- **What the task asks**
List every group that the iron deficiency article below names as particularly likely to be low on iron.

- **Selected passage**
-.-.-
Get Your Energy Back, with Iron + Herb™
Spring is a perfect time to get more active, after a pandemic winter of binging Netflix on the couch. But if the idea of starting your garden or taking the kids for a bike ride in the park feels overwhelming, there may be something wrong.
It’s normal to have a few days of low energy. But we’re talking about the kind of ongoing fatigue that makes simple things feel like a chore. A not-normal kind of fatigue. If that’s your situation, you could be low on iron.
What are the signs of iron deficiency?
Iron helps your body make hemoglobin, a sort of taxi of your blood. Hemoglobin shuttles oxygen all over your body, which gives you your get up and go. If you’re deficient in iron, you’ll be deprived of that life-giving oxygen. Other signs you’re not getting enough of this mighty mineral include difficulty concentrating, pale skin with dark circles under your eyes, feeling cold, and brittle hair and nails. Sound familiar?
Who’s low on iron?
Anyone can be low on iron, but some groups are particularly likely to come up short:
- Women who lose blood every month through menstruation (especially those with heavy periods)
- Women who suffer from uterine fibroids
- Pregnant women, who have to make blood for two
- African-Americans, Latinx, seniors, and vegetarians
Can you get enough iron through the diet?
-.-.-
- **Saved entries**
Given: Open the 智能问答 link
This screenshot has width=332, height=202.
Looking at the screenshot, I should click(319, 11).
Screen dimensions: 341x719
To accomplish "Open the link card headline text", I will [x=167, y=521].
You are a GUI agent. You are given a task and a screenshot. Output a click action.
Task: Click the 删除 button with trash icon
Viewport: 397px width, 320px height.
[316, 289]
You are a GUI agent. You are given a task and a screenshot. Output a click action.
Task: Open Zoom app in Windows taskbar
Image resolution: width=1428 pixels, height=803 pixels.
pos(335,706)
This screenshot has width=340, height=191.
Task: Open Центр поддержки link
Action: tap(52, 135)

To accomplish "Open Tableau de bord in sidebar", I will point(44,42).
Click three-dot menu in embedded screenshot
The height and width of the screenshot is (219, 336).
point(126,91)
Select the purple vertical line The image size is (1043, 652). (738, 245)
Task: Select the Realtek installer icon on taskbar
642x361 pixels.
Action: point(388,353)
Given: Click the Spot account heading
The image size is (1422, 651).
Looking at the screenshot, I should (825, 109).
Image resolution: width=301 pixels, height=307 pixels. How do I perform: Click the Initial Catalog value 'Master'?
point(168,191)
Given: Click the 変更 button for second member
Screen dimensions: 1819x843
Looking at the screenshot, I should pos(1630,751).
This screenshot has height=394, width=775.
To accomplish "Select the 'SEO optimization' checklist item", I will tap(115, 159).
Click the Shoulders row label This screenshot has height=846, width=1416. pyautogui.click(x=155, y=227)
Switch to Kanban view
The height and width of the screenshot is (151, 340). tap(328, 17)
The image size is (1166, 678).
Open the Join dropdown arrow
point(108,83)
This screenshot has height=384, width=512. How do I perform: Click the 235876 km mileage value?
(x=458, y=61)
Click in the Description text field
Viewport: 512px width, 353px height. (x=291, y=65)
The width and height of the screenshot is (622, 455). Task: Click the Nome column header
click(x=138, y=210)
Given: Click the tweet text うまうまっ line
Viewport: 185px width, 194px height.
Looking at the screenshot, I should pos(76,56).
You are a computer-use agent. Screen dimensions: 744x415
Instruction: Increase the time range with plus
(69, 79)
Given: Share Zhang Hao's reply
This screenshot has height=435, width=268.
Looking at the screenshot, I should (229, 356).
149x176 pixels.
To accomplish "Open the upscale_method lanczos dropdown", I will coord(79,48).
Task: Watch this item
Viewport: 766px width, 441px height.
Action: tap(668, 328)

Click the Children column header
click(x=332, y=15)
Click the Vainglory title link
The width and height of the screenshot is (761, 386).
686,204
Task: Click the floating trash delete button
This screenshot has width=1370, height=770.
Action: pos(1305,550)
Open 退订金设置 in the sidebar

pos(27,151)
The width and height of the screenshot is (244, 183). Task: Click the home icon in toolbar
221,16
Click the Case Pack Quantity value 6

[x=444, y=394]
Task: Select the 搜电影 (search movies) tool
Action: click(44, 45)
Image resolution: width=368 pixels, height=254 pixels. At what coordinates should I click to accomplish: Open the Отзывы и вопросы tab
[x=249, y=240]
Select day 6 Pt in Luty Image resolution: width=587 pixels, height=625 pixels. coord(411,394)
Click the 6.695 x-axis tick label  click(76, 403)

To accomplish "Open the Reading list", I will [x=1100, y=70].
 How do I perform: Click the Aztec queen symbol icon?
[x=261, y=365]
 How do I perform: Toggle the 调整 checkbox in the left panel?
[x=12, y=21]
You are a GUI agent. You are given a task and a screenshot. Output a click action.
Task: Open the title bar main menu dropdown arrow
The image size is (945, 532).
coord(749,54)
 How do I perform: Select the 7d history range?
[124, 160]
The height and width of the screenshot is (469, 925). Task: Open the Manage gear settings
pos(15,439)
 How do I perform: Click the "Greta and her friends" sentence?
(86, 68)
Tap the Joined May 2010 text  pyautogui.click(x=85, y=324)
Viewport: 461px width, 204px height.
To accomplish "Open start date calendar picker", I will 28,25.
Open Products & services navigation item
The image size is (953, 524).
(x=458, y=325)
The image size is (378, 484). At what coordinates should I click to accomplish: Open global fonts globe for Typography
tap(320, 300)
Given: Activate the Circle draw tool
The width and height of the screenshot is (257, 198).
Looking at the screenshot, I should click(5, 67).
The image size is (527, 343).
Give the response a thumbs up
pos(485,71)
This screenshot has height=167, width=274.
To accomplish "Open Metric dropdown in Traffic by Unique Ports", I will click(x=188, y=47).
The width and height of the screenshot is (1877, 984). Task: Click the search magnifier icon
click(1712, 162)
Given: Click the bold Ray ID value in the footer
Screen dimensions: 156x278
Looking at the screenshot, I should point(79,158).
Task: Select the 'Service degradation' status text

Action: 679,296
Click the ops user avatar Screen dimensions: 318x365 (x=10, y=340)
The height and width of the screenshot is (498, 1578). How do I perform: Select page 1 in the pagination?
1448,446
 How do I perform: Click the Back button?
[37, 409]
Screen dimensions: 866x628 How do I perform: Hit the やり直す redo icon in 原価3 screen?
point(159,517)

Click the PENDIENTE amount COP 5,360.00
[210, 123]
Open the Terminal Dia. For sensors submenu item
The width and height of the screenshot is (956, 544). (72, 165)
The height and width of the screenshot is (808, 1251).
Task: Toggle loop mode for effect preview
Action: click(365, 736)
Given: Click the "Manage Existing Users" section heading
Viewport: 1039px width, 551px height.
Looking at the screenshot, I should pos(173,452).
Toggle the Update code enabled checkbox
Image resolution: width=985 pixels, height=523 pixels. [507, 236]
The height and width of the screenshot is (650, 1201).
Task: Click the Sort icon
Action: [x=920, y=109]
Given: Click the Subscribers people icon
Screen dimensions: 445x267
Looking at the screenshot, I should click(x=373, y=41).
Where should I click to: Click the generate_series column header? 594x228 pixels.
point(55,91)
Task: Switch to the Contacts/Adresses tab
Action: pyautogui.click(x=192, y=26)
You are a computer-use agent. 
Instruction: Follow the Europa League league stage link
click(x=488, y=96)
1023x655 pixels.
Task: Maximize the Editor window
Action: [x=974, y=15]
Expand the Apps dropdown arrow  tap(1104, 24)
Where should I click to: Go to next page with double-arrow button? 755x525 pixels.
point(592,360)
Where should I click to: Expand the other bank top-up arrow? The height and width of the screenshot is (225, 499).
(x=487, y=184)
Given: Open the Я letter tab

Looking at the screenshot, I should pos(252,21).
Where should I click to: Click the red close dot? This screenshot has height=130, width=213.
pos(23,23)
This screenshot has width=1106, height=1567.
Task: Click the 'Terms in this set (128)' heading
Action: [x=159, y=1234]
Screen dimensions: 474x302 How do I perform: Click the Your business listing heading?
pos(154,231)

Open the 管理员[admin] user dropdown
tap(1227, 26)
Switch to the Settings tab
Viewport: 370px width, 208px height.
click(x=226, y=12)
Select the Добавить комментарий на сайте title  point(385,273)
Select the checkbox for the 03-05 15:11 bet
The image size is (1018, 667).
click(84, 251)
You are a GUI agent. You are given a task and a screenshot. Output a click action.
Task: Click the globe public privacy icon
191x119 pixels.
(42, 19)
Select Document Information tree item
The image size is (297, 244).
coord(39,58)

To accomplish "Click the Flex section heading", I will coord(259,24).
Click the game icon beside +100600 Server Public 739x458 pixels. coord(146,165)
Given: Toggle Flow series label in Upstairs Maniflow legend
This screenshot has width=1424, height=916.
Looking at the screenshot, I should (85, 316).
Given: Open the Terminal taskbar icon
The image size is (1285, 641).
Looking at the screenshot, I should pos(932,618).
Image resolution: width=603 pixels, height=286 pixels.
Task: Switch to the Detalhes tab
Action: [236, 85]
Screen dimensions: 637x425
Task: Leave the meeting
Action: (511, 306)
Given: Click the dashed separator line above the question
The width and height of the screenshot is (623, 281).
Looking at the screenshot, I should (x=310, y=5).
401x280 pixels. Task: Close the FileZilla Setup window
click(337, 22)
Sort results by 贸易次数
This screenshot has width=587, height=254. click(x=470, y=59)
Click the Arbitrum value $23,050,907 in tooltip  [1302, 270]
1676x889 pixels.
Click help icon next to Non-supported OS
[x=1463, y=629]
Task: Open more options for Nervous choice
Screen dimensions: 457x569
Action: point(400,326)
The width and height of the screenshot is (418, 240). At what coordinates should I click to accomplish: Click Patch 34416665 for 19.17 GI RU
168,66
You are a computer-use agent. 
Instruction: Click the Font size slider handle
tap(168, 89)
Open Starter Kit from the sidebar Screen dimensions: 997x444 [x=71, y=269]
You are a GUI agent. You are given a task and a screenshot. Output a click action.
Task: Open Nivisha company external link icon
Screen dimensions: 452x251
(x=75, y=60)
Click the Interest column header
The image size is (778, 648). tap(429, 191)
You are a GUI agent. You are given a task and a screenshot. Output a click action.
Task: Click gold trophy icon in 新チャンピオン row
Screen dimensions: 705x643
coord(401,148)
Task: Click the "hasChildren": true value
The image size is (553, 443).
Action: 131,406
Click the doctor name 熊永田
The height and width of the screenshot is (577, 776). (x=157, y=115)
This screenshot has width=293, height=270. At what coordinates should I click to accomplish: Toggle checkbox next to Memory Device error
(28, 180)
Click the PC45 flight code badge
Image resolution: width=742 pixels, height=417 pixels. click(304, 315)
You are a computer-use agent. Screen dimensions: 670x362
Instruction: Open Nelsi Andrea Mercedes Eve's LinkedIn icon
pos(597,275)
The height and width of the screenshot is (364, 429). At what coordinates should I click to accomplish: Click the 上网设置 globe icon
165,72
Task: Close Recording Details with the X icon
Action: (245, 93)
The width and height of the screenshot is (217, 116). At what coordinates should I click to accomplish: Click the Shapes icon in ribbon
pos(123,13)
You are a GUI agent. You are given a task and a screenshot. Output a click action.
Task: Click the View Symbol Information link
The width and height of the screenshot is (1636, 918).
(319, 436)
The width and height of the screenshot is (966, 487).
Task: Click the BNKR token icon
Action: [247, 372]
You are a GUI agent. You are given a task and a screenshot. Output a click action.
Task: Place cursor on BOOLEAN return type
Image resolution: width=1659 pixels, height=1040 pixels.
-.-.-
- **Written solution**
- Women who lose blood every month through menstruation (especially those with heavy periods)
- Women who suffer from uterine fibroids
- Pregnant women
- African-Americans
- Latinx
- Seniors
- Vegetarians